*** Opening of DATASET ENTRIES ***

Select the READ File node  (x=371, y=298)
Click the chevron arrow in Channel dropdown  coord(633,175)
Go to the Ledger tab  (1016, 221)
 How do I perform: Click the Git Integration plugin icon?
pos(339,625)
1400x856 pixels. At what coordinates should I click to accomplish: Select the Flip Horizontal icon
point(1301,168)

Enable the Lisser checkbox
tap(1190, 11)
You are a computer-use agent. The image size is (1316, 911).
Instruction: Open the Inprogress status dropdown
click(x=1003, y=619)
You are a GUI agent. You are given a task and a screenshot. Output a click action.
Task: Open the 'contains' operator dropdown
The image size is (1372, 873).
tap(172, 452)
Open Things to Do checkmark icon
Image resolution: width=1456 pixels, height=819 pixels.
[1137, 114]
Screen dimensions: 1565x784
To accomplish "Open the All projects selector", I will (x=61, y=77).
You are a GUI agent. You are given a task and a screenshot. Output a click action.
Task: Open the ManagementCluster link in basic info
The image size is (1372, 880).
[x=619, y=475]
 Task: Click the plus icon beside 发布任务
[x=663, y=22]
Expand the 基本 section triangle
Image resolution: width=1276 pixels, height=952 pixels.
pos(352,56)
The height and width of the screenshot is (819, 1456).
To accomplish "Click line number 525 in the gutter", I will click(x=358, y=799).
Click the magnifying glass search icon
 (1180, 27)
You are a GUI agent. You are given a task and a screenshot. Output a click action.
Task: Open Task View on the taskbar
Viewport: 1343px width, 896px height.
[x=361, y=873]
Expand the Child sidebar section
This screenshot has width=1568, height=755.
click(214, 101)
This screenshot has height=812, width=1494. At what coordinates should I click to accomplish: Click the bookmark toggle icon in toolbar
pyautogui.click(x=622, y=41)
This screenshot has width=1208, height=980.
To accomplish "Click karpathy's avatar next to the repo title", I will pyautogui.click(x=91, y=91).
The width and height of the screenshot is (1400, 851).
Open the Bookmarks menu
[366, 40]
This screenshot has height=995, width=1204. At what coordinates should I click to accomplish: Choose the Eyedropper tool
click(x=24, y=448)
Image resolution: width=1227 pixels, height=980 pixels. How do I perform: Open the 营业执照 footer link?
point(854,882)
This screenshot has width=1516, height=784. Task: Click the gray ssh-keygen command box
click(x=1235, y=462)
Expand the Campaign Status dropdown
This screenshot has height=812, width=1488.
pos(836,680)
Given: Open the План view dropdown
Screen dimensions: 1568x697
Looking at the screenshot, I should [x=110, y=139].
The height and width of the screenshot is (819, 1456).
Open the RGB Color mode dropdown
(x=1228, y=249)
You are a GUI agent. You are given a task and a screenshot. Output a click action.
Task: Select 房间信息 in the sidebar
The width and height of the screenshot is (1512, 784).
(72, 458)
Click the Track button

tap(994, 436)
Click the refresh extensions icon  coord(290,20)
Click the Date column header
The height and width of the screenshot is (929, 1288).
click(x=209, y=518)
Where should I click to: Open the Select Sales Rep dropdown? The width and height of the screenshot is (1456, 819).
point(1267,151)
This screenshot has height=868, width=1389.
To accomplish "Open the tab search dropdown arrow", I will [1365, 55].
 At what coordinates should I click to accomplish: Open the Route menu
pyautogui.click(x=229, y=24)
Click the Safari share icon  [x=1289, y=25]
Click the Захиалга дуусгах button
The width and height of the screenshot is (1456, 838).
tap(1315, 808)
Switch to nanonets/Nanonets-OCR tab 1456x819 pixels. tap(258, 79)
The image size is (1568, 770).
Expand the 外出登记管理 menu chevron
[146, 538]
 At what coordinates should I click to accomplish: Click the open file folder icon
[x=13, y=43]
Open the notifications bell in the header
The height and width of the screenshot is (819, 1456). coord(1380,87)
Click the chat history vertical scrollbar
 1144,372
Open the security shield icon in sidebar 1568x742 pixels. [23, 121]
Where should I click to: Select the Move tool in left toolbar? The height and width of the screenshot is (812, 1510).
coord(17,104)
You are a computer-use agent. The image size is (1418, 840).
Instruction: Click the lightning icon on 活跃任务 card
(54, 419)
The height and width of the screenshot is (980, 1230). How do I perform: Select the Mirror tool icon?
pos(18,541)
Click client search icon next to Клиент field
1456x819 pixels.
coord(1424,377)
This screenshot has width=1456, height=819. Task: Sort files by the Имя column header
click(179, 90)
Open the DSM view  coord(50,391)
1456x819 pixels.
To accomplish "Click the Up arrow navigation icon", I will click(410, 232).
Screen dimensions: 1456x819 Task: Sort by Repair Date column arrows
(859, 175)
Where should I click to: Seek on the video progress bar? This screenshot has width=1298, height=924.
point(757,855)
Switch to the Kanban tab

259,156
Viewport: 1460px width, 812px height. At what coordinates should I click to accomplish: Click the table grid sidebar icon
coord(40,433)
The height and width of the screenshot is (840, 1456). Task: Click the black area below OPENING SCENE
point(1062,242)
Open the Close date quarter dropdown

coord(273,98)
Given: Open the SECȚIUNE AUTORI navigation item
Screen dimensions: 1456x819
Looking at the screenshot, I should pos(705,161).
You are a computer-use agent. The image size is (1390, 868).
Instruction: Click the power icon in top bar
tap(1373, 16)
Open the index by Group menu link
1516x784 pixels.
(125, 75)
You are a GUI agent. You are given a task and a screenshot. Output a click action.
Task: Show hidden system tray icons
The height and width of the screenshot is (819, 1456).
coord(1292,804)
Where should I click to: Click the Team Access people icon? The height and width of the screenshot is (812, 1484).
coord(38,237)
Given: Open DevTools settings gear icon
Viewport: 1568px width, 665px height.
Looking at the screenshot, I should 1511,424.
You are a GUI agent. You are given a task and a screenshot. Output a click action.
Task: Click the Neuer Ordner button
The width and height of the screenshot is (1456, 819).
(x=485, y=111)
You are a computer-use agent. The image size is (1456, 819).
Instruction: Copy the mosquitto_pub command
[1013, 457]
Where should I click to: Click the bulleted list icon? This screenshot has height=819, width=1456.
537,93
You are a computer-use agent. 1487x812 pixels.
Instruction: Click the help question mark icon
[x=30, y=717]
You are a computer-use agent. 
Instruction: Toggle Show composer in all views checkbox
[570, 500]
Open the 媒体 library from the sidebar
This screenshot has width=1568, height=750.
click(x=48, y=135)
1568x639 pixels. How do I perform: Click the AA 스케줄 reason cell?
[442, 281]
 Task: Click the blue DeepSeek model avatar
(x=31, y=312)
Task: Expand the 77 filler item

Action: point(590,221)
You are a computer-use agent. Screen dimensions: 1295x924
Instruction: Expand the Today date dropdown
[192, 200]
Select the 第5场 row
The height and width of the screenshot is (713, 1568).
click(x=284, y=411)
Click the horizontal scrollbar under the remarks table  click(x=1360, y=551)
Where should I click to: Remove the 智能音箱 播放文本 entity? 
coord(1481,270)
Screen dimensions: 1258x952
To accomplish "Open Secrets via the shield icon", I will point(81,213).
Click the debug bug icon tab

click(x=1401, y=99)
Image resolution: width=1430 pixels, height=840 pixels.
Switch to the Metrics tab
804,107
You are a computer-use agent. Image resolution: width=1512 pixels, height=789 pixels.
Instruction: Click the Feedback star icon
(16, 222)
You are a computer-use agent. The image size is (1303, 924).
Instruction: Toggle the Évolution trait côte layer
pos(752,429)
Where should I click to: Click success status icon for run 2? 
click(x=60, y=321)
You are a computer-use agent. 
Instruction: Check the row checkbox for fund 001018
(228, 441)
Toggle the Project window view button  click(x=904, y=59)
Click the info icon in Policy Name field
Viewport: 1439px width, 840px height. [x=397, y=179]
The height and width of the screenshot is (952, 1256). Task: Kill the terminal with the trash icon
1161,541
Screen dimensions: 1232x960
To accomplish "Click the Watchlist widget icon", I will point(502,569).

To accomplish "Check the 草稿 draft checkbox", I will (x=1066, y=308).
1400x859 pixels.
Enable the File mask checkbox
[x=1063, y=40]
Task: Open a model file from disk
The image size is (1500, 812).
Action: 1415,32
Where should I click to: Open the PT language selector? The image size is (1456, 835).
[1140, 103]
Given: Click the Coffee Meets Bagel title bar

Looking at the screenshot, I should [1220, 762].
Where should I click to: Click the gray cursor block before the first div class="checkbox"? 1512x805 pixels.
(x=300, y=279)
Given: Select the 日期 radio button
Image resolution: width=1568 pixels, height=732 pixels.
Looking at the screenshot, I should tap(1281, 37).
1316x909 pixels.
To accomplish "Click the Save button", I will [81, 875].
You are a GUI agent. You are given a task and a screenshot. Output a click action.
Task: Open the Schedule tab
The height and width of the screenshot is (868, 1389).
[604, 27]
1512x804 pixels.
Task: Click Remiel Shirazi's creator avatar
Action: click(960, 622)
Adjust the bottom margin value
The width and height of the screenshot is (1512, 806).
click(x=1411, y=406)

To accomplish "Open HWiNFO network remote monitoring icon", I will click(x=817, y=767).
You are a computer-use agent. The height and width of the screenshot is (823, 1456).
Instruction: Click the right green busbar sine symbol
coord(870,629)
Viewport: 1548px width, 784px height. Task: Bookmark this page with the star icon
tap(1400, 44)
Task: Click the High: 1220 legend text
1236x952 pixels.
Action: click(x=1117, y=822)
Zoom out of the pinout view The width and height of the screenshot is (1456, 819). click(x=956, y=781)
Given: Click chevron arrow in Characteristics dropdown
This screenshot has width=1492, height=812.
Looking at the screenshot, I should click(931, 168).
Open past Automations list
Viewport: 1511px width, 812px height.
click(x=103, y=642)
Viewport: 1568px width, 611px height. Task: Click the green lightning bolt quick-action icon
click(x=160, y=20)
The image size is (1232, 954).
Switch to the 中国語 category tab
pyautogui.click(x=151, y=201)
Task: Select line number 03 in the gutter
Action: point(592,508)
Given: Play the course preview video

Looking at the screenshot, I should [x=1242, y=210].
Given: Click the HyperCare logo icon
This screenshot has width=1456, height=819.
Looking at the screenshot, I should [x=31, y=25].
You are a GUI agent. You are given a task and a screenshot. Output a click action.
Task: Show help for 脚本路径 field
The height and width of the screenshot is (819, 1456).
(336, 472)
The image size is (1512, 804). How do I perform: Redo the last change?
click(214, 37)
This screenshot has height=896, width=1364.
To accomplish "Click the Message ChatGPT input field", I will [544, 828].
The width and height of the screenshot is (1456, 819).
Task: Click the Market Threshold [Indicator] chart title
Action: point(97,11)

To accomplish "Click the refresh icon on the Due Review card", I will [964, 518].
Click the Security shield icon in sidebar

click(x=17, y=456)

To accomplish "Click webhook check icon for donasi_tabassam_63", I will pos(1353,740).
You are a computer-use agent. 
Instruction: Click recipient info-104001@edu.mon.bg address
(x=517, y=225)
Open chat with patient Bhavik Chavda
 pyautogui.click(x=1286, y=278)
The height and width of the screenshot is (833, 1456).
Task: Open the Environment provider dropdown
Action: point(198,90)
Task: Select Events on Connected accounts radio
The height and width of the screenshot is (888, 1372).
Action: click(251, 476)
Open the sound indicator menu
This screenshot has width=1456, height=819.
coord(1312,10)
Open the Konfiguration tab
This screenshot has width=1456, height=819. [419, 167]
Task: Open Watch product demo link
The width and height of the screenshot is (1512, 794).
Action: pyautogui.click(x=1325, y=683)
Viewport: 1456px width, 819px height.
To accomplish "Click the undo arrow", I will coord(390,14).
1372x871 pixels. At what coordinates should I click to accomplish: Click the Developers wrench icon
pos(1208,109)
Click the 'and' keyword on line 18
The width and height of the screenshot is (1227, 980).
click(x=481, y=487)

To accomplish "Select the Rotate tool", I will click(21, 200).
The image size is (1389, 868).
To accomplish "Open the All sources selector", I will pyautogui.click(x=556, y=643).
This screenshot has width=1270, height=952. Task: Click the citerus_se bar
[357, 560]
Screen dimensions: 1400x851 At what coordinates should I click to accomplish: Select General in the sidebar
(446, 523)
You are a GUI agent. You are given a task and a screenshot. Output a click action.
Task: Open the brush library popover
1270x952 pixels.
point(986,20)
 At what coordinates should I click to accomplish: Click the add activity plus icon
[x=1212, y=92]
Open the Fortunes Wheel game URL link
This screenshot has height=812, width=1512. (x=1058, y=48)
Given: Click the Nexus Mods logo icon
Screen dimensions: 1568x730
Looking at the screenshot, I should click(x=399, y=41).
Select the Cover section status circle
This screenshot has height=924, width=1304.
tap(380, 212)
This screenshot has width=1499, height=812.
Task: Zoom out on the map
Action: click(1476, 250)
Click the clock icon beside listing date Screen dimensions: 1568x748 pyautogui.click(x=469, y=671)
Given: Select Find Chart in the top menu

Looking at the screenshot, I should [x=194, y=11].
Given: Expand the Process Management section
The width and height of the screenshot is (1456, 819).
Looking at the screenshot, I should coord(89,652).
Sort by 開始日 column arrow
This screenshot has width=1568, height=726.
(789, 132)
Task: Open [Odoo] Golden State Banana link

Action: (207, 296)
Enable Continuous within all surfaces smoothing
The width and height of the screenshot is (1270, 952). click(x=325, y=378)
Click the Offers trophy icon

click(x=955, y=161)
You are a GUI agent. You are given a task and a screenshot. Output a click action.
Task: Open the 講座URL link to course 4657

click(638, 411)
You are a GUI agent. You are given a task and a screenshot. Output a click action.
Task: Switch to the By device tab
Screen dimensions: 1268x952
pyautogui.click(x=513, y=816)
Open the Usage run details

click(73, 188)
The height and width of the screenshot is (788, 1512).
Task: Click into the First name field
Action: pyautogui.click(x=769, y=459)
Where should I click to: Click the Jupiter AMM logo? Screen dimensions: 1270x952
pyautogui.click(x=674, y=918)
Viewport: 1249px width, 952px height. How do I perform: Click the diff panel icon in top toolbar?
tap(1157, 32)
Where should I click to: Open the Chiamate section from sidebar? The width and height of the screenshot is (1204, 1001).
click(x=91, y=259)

*** Close of DATASET ENTRIES ***

*WHAT THE TASK REQUIRES*: Both the first line of the data above and the line with "You are a computer-use agent. The image size is (1316, 911)." must be included; please return exactly those lines and the ones between them.

*RESPONSE*:
Select the READ File node  (x=371, y=298)
Click the chevron arrow in Channel dropdown  coord(633,175)
Go to the Ledger tab  (1016, 221)
 How do I perform: Click the Git Integration plugin icon?
pos(339,625)
1400x856 pixels. At what coordinates should I click to accomplish: Select the Flip Horizontal icon
point(1301,168)

Enable the Lisser checkbox
tap(1190, 11)
You are a computer-use agent. The image size is (1316, 911).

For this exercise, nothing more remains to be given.